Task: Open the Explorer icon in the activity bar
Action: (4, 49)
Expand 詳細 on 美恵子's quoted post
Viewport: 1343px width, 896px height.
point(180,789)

===============

**What you have to do**
Produce an exact transcription of the lines from the one containing "Expand 詳細 on 美恵子's quoted post" through the end of the records, both included, and no other lines.

**Solution to the exercise**
Expand 詳細 on 美恵子's quoted post
Viewport: 1343px width, 896px height.
point(180,789)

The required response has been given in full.